Find an equation of the plane through the point and perpendicular to the given line?

Find an equation of the plane that passes through the point an contains the line of intersection?

• Find an equation of the plane that passes through the point and contains the line of intersection of the given planes. (-1, 1, 3) x + y - z = 1 and 3x - y + 4z = 3

• Answer:

  The line of intersection will be included in both planes so that it will be orthogonal to both their normals so find the cross product of the normals. <1,1,-1>×<3,-1,4> = <1(4) - (-1)(-1), -((1)(4) - 3(-1)), (1)(-1) - (1)(3)> = <3,-7,-4> So that's the direction vector for the line and to find a point in the line eliminate one of the variables by adding the two equations together. 4x + 3z = 4 Now just pick z = 0 x = 1 So (1,0,0) is in the line.
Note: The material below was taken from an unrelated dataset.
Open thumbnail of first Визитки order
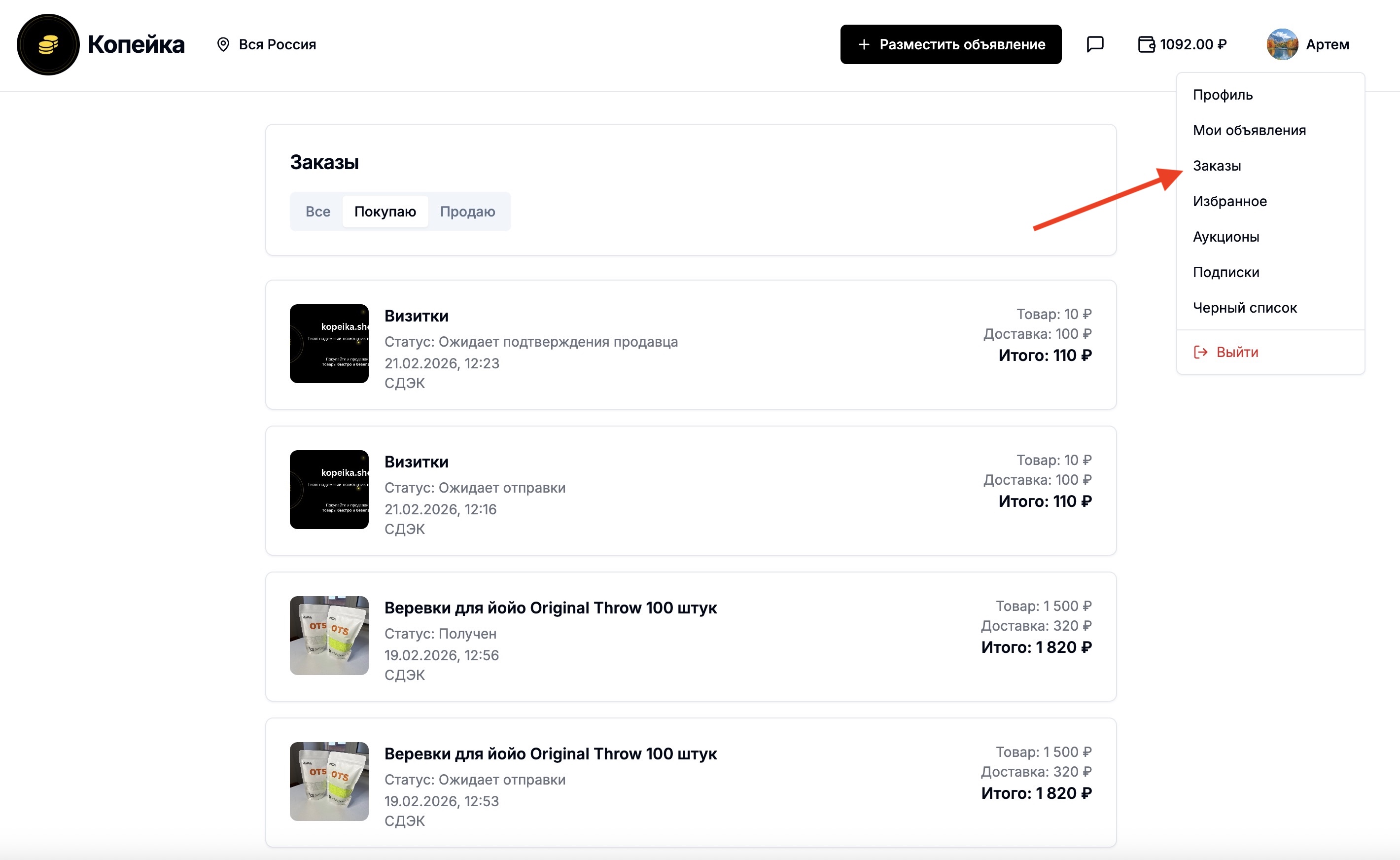 (329, 344)
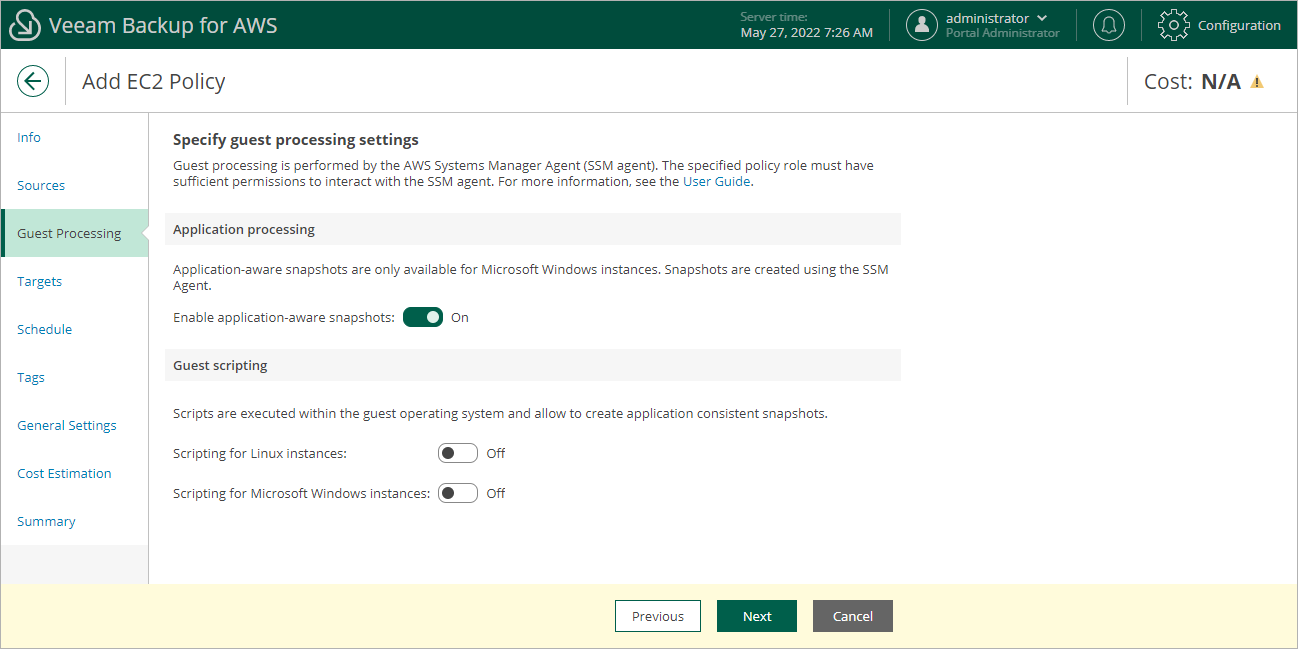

To find the plane containing the line and the point make a vector out of this point and the given point and find the cross product (yea I know I don't like cross products either) between this vector and the direction vector of the line. That will be the normal for the plane. <-1 - 1, 1 - 0, 3 - 0> = <-2,1,3> <-2,1,3>×<3,-7,-4> = <17,1,11> Now use the normal and the point to find the equation of the line, you can use (1,0,0), it's easier. 17(x - 1) + y + 11(z - 0) = 0 17x + y + 11z = 17 Not a bad problem, little confusing, but all in all not too horrible.